I was briefly raised in the Lutheran church. I say “briefly” because I bailed for good at age five. Tender age, I know, to embrace atheism, but that is how it went. I had two good reasons for refusing to attend church anymore. The one I told my appalled parents was that I didn’t believe in God because he wasn’t real. People kept talking about him like he was, but since I never saw any proof of his awesome power or commanding presence, I figured this dude was no more valid than the ghosts or monsters in my storybooks. At least the Tooth Fairy brought me some quarters. The reason I didn’t mention, figuring correctly that it would not hold much weight, was that I hated getting up early on Sundays and would much prefer to sleep in and eat the donuts my dad would bring from the bakery.
Why didn’t my folks’ make me go to church anyway? I can only guess, but it was probably some combination of not wanting to forever battle a surly, pouty, and resolute small mule, their quiet streaks of similar independence, and the fresh donuts. In later years – much, much later – both my conservative parents would say that they thought organized religion was mostly crap, had some doubts about the whole higher-power thing, but weren’t totally giving up on some kind of…something. Spiro-tual Agnew-stics.
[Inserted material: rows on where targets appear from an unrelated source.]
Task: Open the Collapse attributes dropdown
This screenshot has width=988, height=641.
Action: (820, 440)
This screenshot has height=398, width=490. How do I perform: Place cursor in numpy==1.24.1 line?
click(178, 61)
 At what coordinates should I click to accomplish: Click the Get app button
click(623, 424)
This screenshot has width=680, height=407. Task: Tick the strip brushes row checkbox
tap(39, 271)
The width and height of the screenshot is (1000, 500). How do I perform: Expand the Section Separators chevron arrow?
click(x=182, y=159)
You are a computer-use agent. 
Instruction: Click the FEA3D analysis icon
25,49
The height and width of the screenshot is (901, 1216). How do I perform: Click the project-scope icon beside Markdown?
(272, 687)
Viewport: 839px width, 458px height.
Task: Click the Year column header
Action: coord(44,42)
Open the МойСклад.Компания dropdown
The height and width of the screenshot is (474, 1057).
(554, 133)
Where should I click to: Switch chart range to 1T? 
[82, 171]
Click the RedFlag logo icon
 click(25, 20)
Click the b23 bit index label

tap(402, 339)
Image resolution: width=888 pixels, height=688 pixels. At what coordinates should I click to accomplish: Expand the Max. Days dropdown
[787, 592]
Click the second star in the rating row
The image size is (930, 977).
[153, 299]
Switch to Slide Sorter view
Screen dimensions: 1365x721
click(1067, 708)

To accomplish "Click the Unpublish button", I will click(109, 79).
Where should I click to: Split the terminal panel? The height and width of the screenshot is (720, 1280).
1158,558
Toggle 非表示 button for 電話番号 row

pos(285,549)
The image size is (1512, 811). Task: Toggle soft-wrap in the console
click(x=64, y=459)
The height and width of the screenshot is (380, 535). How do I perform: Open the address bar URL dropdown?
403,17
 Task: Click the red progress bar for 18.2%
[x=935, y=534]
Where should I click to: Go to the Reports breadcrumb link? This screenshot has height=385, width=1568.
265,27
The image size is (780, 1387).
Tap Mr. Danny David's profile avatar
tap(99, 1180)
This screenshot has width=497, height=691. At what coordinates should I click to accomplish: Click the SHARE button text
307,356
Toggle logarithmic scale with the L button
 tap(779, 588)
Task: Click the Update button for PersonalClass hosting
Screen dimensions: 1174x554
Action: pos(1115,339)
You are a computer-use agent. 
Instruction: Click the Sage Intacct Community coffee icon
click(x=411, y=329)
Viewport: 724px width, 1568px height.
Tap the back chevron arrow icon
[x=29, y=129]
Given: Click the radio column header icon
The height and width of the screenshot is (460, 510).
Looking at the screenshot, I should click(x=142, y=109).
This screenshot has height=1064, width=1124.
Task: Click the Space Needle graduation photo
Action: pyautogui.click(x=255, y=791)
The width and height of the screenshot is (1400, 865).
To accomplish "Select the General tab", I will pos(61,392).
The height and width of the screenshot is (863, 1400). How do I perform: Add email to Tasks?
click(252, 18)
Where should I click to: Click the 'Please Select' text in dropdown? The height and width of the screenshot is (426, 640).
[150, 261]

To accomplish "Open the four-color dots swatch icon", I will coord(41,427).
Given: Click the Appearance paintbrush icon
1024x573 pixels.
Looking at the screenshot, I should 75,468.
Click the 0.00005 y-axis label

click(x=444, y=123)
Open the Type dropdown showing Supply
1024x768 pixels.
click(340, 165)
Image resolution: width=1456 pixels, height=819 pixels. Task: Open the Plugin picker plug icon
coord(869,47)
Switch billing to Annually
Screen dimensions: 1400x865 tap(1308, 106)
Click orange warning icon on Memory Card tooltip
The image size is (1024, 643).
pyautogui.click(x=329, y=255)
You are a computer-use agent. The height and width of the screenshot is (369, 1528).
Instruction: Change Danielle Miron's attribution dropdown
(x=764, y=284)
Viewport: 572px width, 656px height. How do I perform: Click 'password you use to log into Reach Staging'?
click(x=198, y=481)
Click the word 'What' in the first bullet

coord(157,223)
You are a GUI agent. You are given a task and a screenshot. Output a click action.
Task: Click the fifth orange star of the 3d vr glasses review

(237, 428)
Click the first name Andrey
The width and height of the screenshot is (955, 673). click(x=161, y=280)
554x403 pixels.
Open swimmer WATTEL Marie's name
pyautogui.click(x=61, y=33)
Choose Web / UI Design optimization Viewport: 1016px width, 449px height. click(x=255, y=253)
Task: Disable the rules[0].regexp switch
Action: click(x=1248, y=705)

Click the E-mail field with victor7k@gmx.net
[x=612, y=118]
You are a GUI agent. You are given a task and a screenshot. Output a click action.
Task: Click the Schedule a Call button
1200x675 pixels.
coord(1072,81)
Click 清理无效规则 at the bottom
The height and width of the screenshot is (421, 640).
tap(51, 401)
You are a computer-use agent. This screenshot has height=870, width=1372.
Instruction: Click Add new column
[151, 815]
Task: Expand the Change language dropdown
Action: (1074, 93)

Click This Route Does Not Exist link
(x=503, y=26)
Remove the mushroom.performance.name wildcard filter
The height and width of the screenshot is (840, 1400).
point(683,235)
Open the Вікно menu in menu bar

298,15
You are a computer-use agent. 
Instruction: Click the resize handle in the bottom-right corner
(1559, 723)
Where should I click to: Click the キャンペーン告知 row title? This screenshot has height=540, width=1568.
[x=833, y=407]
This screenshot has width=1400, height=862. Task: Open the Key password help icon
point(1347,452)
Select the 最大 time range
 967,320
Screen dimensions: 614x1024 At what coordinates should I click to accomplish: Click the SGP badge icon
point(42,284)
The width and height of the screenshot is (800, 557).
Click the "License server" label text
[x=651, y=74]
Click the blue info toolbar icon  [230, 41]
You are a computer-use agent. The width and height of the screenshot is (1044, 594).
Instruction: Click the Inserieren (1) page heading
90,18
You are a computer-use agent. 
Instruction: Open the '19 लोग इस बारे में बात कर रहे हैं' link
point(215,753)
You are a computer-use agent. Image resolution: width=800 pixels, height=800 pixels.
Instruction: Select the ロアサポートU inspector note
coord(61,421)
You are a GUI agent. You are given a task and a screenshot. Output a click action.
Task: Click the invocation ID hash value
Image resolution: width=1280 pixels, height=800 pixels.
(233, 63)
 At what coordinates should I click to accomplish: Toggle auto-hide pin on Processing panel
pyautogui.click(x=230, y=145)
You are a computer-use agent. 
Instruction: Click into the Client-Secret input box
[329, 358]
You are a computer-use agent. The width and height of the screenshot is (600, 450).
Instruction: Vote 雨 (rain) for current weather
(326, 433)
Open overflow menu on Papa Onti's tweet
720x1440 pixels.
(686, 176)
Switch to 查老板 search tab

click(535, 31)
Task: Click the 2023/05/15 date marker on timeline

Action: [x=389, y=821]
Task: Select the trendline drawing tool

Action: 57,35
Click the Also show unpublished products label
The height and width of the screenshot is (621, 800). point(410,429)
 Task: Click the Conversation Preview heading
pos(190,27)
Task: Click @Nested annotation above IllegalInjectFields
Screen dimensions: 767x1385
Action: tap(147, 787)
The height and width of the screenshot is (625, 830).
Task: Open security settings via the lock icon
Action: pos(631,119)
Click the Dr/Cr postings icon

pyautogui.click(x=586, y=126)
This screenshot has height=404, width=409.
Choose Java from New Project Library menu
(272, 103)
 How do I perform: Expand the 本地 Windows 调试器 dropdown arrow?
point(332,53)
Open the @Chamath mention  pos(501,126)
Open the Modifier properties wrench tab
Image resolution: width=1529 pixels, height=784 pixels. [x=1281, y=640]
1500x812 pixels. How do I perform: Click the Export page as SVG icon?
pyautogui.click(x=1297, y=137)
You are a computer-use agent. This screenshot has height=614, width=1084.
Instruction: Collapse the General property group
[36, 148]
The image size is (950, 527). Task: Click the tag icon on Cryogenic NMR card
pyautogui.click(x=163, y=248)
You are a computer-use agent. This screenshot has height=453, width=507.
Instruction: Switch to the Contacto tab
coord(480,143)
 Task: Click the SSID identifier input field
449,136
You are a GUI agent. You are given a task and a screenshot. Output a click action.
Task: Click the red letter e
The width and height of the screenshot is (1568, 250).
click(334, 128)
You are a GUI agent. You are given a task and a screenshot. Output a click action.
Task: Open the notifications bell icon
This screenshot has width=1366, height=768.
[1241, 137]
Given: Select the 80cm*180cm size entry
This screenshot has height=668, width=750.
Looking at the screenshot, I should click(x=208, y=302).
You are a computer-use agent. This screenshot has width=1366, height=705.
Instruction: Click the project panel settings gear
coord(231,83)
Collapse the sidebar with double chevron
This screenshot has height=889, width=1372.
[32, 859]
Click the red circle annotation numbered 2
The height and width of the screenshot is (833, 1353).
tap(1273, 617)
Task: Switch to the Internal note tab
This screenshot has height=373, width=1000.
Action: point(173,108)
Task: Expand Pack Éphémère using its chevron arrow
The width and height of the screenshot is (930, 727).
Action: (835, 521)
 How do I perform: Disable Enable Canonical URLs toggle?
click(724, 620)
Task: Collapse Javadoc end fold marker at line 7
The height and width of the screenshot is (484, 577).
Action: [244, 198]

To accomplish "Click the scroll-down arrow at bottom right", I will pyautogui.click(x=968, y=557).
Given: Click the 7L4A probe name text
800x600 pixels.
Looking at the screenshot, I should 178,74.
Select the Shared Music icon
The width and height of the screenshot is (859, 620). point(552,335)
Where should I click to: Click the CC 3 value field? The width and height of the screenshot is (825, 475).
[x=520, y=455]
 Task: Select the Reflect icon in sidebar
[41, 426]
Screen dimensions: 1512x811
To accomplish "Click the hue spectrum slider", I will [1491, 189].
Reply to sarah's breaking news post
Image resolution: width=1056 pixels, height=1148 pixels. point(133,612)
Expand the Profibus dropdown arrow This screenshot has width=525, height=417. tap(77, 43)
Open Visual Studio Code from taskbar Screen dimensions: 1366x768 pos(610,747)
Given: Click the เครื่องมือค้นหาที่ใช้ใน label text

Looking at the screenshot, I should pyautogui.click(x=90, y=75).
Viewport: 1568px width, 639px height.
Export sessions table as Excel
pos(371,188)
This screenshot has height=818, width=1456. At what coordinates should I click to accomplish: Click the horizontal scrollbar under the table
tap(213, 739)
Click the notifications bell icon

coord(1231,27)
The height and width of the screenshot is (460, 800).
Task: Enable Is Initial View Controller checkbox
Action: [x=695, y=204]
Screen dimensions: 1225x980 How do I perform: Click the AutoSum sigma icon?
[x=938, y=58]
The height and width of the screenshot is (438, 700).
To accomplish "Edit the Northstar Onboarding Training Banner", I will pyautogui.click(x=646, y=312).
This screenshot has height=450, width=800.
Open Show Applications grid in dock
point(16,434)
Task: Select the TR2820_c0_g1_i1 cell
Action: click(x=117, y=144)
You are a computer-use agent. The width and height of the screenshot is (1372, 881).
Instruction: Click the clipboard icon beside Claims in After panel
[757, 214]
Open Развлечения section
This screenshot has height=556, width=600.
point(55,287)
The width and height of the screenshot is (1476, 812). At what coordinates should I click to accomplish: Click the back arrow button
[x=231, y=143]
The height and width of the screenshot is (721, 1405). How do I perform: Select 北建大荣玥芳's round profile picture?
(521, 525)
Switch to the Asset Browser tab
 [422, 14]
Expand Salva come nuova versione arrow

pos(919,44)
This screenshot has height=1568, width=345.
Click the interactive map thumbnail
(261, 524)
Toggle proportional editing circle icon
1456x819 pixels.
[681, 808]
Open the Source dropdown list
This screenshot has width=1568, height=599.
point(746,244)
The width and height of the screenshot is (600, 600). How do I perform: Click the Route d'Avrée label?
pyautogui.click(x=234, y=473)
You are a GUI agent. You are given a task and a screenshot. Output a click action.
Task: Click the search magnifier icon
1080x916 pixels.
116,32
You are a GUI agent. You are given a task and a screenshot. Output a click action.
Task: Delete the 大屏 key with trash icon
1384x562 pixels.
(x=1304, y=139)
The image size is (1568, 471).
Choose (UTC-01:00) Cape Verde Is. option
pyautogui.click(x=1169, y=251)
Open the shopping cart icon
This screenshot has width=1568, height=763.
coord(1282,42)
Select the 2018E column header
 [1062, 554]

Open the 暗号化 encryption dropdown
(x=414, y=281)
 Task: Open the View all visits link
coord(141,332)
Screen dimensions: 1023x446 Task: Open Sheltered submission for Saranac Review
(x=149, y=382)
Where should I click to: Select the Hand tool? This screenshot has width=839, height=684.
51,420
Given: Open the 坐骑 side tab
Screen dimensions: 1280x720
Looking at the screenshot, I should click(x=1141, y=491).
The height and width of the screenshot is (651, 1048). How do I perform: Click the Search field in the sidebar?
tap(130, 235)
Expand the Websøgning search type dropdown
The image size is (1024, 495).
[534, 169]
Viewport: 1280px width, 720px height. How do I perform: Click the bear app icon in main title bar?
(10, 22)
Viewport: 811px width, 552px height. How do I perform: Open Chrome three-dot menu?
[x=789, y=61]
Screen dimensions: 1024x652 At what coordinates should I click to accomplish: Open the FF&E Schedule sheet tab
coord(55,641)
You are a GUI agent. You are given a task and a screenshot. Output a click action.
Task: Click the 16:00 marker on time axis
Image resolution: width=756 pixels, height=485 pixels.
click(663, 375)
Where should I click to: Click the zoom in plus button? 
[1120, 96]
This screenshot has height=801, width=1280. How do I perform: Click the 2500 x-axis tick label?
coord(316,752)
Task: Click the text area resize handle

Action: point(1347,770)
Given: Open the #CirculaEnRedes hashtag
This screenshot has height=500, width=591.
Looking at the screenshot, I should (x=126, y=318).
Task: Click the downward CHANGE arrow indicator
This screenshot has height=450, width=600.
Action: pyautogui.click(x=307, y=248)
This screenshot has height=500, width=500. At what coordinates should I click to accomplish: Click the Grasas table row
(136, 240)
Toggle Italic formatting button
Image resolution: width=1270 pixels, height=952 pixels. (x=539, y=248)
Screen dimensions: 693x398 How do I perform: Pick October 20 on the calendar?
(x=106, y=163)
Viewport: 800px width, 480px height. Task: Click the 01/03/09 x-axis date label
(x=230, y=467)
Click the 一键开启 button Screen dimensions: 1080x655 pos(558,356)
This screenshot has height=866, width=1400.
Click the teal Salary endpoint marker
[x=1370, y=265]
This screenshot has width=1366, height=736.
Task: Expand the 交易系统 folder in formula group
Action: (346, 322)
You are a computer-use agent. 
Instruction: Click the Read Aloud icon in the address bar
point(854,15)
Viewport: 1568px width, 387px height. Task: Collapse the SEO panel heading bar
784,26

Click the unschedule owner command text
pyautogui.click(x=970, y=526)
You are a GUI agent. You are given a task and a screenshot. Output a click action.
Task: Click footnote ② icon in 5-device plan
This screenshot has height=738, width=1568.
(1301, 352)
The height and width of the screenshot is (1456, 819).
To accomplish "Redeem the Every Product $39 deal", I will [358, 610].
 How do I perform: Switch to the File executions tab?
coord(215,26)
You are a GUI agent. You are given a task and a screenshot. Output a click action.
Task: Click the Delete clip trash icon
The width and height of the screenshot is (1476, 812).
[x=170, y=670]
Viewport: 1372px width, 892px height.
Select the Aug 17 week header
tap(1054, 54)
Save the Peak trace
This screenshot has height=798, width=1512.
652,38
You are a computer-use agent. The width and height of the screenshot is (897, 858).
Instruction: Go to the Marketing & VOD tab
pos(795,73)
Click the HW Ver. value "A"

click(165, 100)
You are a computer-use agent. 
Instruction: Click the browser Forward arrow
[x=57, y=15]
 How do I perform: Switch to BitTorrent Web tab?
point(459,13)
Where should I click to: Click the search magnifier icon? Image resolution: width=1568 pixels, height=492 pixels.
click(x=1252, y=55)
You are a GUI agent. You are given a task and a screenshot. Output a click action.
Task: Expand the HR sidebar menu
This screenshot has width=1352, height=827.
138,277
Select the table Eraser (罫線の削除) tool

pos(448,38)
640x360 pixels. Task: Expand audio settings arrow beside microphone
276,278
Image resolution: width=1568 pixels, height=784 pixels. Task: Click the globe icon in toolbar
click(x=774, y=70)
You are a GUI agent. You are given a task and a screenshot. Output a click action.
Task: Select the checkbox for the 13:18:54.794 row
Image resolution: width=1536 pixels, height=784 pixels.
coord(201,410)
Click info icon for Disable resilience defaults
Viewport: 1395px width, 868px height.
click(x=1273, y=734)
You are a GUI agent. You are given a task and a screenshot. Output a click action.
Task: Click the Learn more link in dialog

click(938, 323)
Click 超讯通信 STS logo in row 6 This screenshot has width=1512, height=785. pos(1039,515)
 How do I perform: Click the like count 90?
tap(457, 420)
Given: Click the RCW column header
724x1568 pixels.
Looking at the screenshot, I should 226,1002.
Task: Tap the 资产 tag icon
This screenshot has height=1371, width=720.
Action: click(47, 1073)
But for a few elementary-school summers, I threw my whole God Schmod attitude to the fresh-grass-and-farm-fertilizer-smelling wind, and eagerly signed up for Daily Vacation Bible School. As much as I desperately waited for summer break to arrive, the reality was that those three months were often incredibly boring. You could only ride your bike, watch TV soaps and game shows, listen to the radio, watch the clouds go by, try to catch fireflies in a jar, read, make up war games with the neighborhood kids so much…damn, that all sounds pretty sweet now. But nonetheless, the solitary organized option for summer fun was Bible School, which my mother thought might sneakily change my mind while stopping me from complaining to her in the kitchen how there was “nothing to dooooooooooooo.”
That first early morning getting ready for Bible School, the sun already brightly shining and making light patterns on the floor of said kitchen, I was in Mule Mode, pissed. My mom sending me to Bible School was just as much a horror as her making me cut my hair short against my Breck Girl wishes. We drove the few blocks over to the church, a disaster of modern architecture in anyone’s opinion, and she dropped me off. I am sure that I glowered so heavily it appeared as if my eyebrows had consumed my eyes.
Ready to be assaulted by religious rhetoric Romper Room, I waited, but the other Ked never dropped. Daily Vacation Bible School was…fun! Run by some high school/college kids, we played games, made crafts, did cool science experiments, ran races and obstacle courses. Jesus, too, seemed to be on vacation. The only time one was reminded that we were doing the Christian thing was at closing time before the moms would come bring us back home again for lunch. We would gather on the side lawn in a big circle and sing pop Christian songs like “Kumbaya” or “He’s Got the Whole World In His Hands,” sometimes “Amazing Grace.”
It was then that I first felt in my tiny gut, the uncomfortable rumble of being a hypocrite. I didn’t want to sing those songs, or say those words. It made me feel wrong inside, in my heart and head. It felt like I was lying, as small and meaningless as the action may seem now. It felt huge to me.
But, of course, I sang along. I sang along and clapped and smiled with the rest of the kids and the counselors. Bible School was fun, and I wanted to enjoy all the action. I worried if I said anything or refused to sing and clap and smile that I would be banished from this little Garden, bring shame upon my family, an extra bad thing being that my dad was mayor of the town at the time. Mouthing the words to hymns I hardly knew, I looked at the faces around me. How did they believe in this? Why? Why didn’t I? Why is it so wrong to feel like I did? Why were my beliefs unacceptable?